18. Segundo o Plano Director Municipal de Guimarães, esta área está inserida em "Área Florestal não condicionada".
19. O seu aproveitamento agrícola seria possível, caso houvesse

reconversão cultural, o que nunca se concretizou.
20. A sub-parcela 3, de 6 m2, tinha configuração triangular, e estava ocupada pelo empreiteiro, à data da vaprm.
21. Segundo o Plano Director Municipal de Guimarães, esta área está inserida, em "Zona de Reserva Agrícola Nacional e de Reserva Ecológica Nacional".
22. A área expropriada dista do centro de Guimarães e de Pevidém, cerca de 3 Km, existindo naquele um mercado central público, e, em ambos, inúmeros mercados e lojas, em médias e grandes superfícies, o que facilita o escoamento da produção.
23. Tal parcela é interior, em relação às vias públicas, não usufruindo de qualquer infra-estrutura colectiva.
24. A parcela expropriada localiza-se, no limite da chamada "V........C.......", cujo solo é considerado dos de maior qualidade do país e da região.


Tudo visto e analisado, ponderadas as provas existentes, atento o Direito aplicável, cumpre, finalmente, decidir.

MATERIAL FORNECIDO:
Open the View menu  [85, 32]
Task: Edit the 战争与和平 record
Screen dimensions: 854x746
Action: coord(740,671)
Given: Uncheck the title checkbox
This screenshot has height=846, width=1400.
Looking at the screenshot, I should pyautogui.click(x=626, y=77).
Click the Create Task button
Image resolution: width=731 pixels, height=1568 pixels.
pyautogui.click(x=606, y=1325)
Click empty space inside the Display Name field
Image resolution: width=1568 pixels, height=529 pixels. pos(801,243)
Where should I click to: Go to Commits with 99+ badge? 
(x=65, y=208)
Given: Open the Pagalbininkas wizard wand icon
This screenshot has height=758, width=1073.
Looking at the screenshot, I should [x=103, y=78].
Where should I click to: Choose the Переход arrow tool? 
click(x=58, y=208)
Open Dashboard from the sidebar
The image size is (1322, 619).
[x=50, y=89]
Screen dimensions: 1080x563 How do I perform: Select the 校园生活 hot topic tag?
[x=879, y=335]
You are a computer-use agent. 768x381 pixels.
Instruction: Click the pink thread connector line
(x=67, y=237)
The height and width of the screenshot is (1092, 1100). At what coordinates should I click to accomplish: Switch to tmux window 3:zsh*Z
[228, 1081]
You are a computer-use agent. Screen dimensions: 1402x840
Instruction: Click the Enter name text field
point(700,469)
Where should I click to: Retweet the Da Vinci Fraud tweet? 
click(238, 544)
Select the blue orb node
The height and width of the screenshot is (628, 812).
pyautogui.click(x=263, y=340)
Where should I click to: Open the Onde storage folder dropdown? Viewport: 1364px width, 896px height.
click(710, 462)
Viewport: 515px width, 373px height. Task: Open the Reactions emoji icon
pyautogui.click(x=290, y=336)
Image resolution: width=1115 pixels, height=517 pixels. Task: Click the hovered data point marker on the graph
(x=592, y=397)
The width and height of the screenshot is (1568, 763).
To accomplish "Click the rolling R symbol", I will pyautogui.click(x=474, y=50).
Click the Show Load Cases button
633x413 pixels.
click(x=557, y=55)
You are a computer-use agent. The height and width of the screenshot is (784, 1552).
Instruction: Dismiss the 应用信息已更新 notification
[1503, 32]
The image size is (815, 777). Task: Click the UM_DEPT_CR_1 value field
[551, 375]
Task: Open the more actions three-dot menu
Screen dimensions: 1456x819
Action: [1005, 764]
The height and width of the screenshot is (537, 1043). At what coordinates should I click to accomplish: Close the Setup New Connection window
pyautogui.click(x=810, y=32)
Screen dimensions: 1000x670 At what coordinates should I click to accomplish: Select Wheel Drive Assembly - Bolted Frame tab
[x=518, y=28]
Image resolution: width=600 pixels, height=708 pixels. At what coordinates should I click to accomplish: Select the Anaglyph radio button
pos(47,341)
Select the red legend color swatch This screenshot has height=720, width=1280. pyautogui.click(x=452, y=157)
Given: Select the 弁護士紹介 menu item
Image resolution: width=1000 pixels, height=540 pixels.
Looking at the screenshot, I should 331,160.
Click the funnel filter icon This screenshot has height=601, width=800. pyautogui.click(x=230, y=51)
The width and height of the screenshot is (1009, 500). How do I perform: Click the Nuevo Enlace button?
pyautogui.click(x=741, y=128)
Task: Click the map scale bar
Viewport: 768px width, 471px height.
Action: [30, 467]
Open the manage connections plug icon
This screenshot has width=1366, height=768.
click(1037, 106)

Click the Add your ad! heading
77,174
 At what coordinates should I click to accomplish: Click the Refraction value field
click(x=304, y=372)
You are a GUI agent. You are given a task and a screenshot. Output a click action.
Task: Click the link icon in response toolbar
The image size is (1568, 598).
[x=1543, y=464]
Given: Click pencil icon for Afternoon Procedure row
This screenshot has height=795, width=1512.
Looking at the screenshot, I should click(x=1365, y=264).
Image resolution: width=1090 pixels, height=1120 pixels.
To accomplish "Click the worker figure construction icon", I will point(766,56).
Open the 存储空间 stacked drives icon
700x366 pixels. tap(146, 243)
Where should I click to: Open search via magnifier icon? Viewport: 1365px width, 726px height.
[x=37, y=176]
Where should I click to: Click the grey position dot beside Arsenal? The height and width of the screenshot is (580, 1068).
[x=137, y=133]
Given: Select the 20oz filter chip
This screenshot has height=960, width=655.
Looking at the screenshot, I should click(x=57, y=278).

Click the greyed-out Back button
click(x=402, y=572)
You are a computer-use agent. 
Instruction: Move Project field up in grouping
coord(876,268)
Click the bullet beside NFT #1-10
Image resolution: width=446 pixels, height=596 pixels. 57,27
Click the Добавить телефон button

O QUE FAZER: Continua o texto sobre a parcela expropriada perto de Guimarães, começando logo a seguir à última frase.

RESPOSTA CERTA:
As questões a decidir, na presente revista, em função das quais se fixa o objecto do recurso, considerando que o «thema decidendum» do mesmo é estabelecido pelas conclusões das respectivas alegações, sem prejuízo daquelas cujo conhecimento oficioso se imponha, com base no preceituado pelas disposições conjugadas dos artigos 660º, nº 2, 661º, 664º, 684º, nº 3, 690º e 726º, todos do CPC, são as seguintes:
I - Se ocorre a situação de oposição de acórdãos justificativa da definição do âmbito do caso julgado formado pela decisão arbitral.
II – Se ocorre a violação do caso julgado, enquanto causa obrigatória do conhecimento do recurso da Relação pelo STJ.
III – Qual o valor expropriativo a fixar, na hipótese de violação do princípio do caso julgado.

I. DA OPOSIÇÃO DE ACÓRDÃOS COM VISTA À DEFINIÇÃO DO ÃMBITO DO CASO JULGADO DA DECISÃO ARBITRAL

A fase judicial do processo de expropriação, que se inicia com o recurso da decisão arbitral, tem como objectivo último a fixação, com observância do princípio do contraditório, da justa indemnização, a que alude o artigo 23º, nº 1, da Lei nº 168/99, de 18 de Setembro, que aprovou o Código das Expropriações (CE99), aplicável ao caso «sub judice», por força do preceituado pelo artigo 4º do mesmo diploma legal (8), e isto porque, sendo a declaração de utilidade pública que constitui a relação jurídica de expropriação, esta é regulada pela lei em vigor aquela data.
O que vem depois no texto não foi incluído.